(Work request):
Report every line below that holds the word "tras".

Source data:
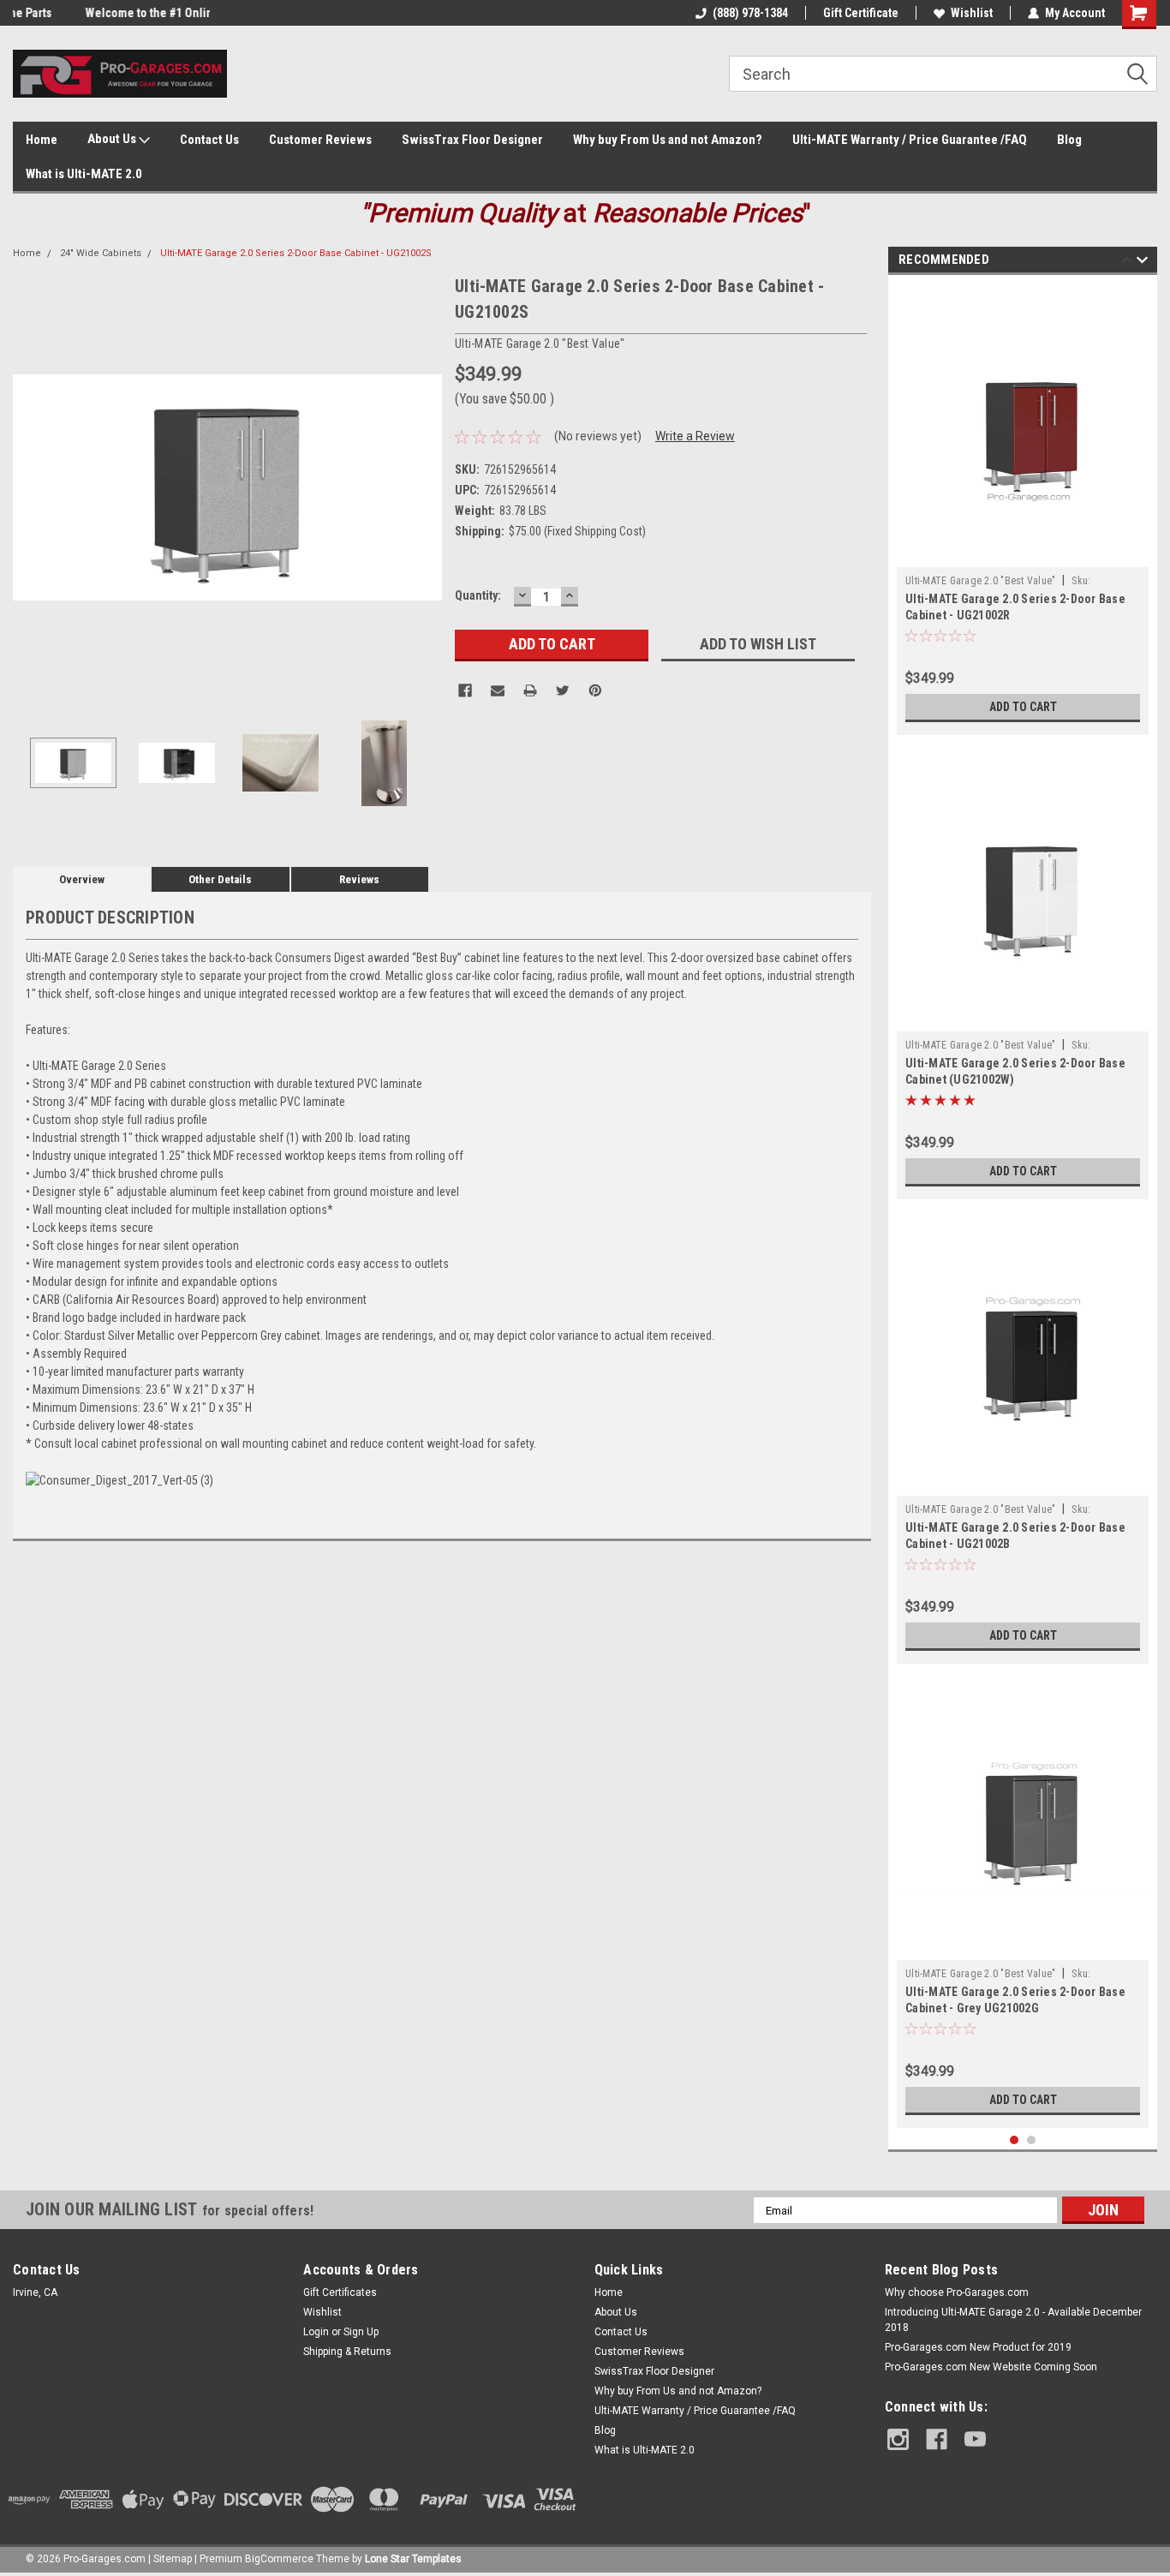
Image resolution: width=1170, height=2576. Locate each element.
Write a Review (695, 436)
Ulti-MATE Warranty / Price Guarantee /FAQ (909, 139)
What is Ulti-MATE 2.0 (84, 174)
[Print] (530, 690)
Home (41, 139)
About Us (113, 138)
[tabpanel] (1023, 509)
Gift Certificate (860, 13)
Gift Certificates (340, 2292)
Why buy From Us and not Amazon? (667, 139)
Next (425, 488)
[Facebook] (465, 690)
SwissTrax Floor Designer (472, 139)
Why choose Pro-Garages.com (957, 2292)
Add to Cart (1023, 707)
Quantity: (478, 595)
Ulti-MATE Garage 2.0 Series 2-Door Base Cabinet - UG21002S (296, 253)
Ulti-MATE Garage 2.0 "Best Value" (980, 581)
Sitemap (172, 2559)
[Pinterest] (595, 690)
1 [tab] (1014, 2140)
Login (316, 2332)
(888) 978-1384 (750, 13)
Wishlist (972, 13)
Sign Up (361, 2332)
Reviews (359, 879)
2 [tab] (1031, 2140)
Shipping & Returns (347, 2352)
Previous (30, 488)
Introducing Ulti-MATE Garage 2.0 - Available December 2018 (1013, 2320)
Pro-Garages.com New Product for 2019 (978, 2347)
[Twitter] (563, 690)
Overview (81, 879)
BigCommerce (279, 2559)
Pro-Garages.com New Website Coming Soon (991, 2367)
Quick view (1022, 554)
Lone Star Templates (413, 2559)
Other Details (220, 879)
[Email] (497, 690)
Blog (1069, 139)
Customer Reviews (320, 139)
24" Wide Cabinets (100, 253)
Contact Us (209, 139)
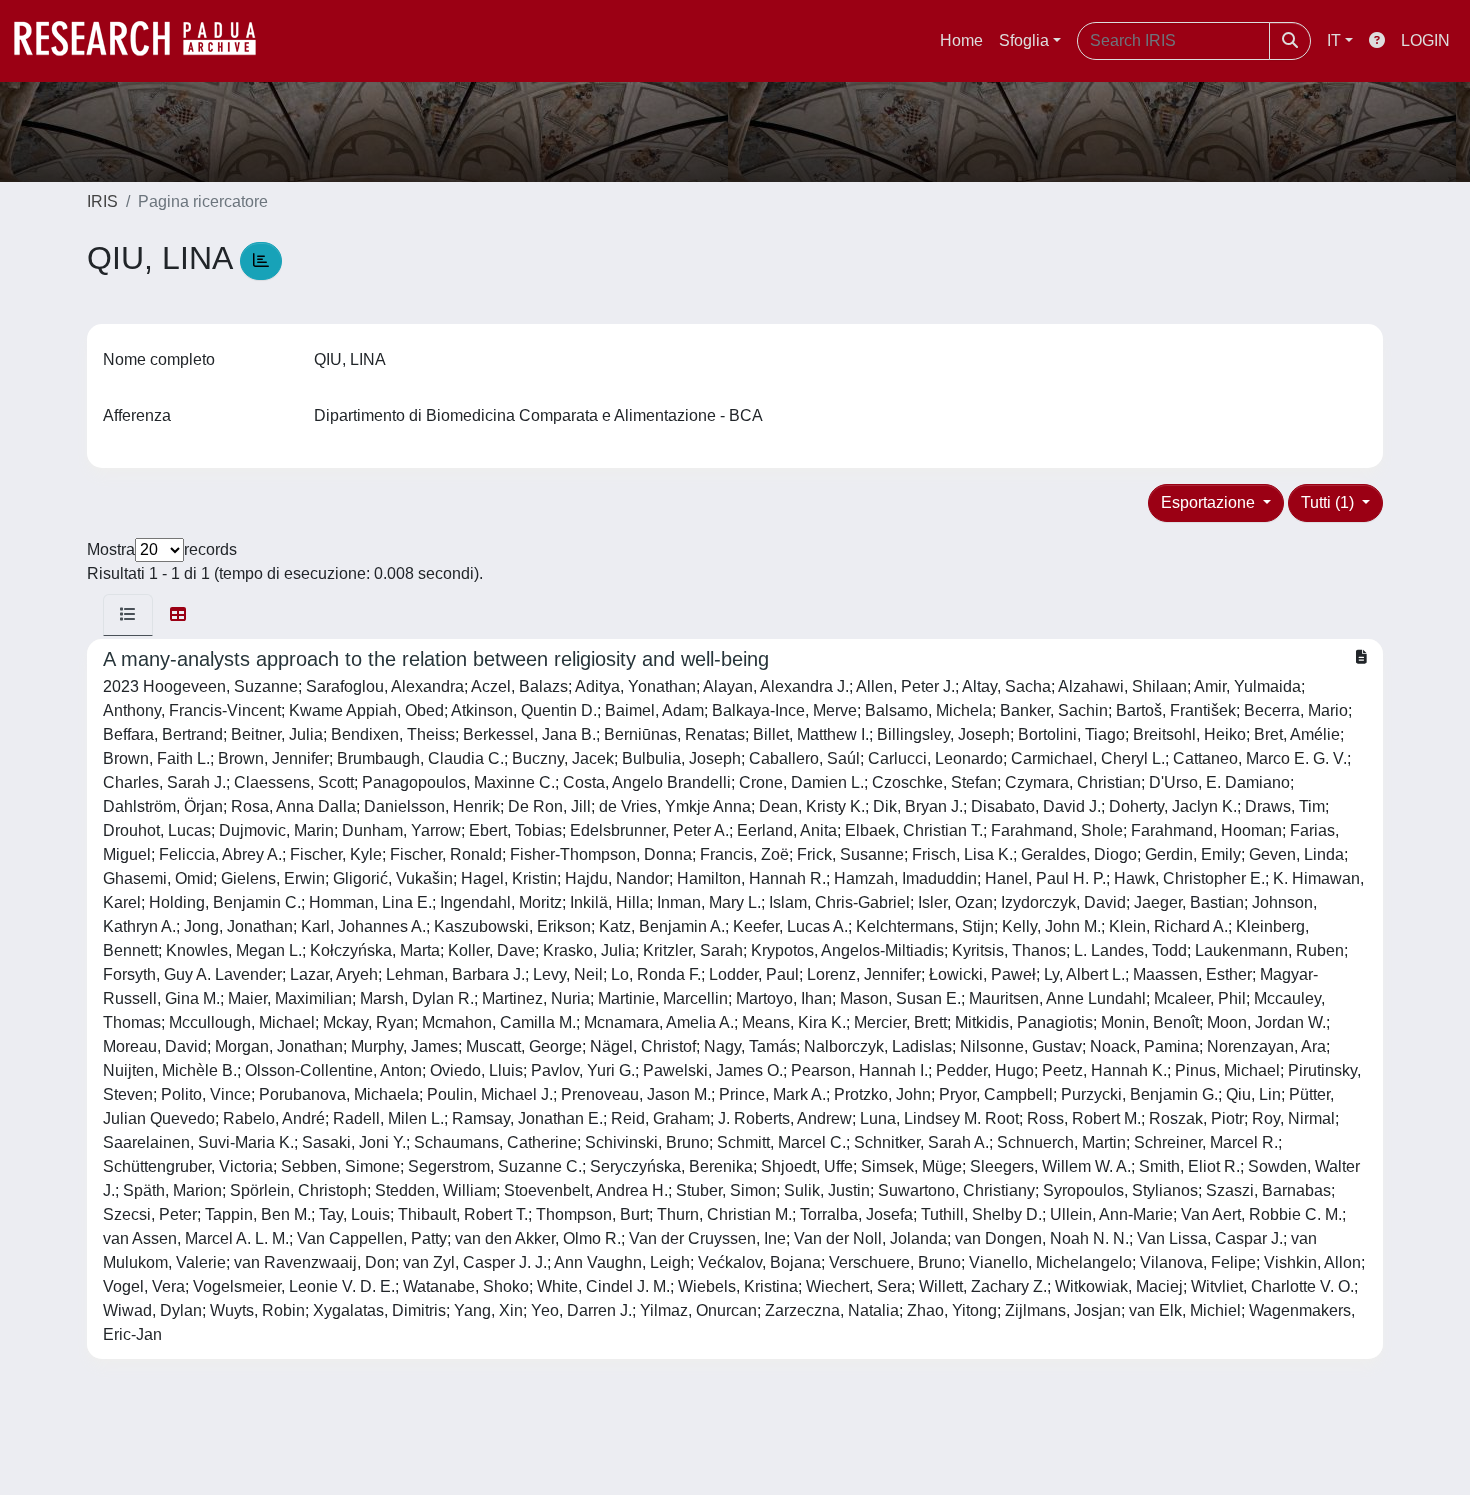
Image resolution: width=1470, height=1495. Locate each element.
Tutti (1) (1329, 502)
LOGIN (1425, 40)
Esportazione (1210, 502)
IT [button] (1334, 40)
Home (961, 40)
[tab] (128, 615)
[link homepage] (145, 41)
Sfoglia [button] (1024, 40)
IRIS (102, 201)
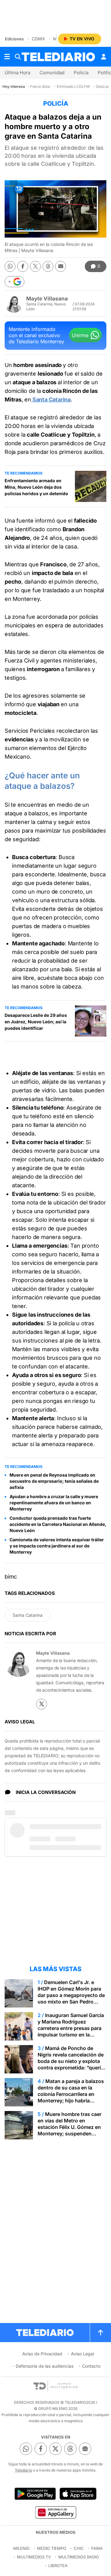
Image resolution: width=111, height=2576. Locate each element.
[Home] (58, 56)
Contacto (91, 2366)
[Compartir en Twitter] (35, 266)
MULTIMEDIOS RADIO (78, 2556)
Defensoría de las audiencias (44, 2366)
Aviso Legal (82, 2353)
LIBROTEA (58, 2565)
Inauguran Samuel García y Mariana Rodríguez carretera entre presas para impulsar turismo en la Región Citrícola (71, 2028)
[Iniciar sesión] (103, 56)
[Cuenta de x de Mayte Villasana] (41, 1704)
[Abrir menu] (7, 57)
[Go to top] (100, 2332)
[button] (14, 281)
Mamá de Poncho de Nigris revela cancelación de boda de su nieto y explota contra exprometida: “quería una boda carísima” (71, 2061)
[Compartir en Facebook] (22, 266)
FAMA (97, 2548)
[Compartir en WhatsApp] (10, 266)
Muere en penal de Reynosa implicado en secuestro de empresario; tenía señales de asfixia (54, 1481)
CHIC (79, 2548)
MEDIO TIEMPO (51, 2548)
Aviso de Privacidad (42, 2353)
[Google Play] (35, 2494)
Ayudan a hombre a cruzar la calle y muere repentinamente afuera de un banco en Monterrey (54, 1502)
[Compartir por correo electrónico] (60, 266)
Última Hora (17, 72)
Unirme (80, 335)
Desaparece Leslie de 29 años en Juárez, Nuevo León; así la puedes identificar (36, 1022)
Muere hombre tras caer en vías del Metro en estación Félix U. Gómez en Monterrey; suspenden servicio (69, 2127)
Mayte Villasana (47, 299)
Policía (81, 72)
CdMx (38, 38)
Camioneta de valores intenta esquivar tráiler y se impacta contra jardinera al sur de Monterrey (57, 1546)
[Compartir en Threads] (48, 266)
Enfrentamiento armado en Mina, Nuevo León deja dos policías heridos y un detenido (36, 487)
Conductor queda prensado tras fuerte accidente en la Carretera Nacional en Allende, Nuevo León (58, 1524)
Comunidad (51, 72)
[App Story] (78, 2494)
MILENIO (21, 2548)
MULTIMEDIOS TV (34, 2556)
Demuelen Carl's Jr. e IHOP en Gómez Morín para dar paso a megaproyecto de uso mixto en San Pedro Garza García (71, 1995)
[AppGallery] (55, 2512)
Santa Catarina (28, 1615)
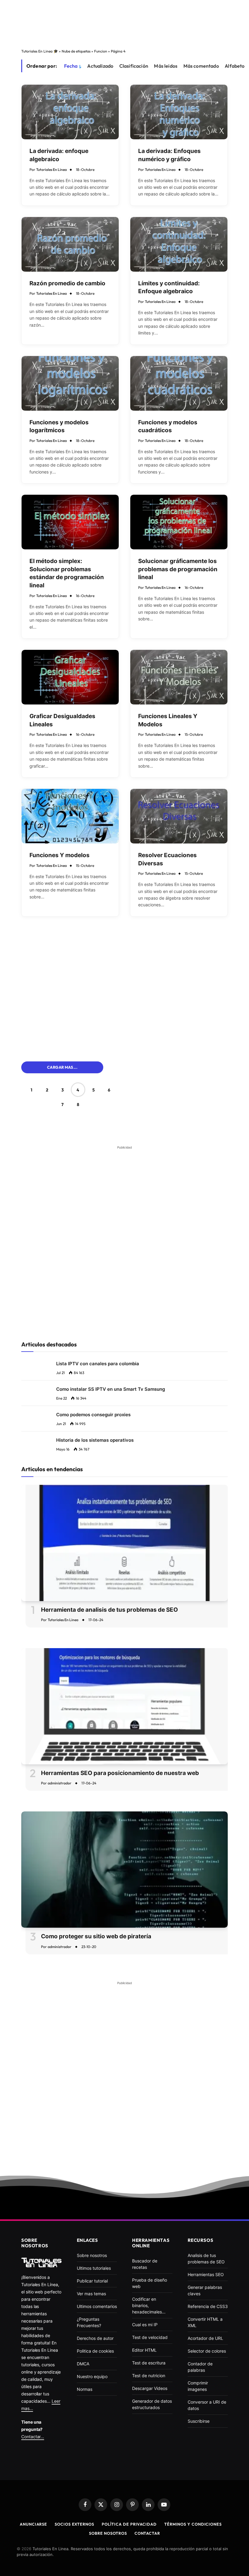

(Task solution):
Muere hombre tras caer en vías del Metro en estación Félix U. Gómez en Monterrey; suspenden servicio (69, 2127)
Conductor queda prensado tras fuerte accidente en la Carretera Nacional en Allende, Nuevo León (58, 1524)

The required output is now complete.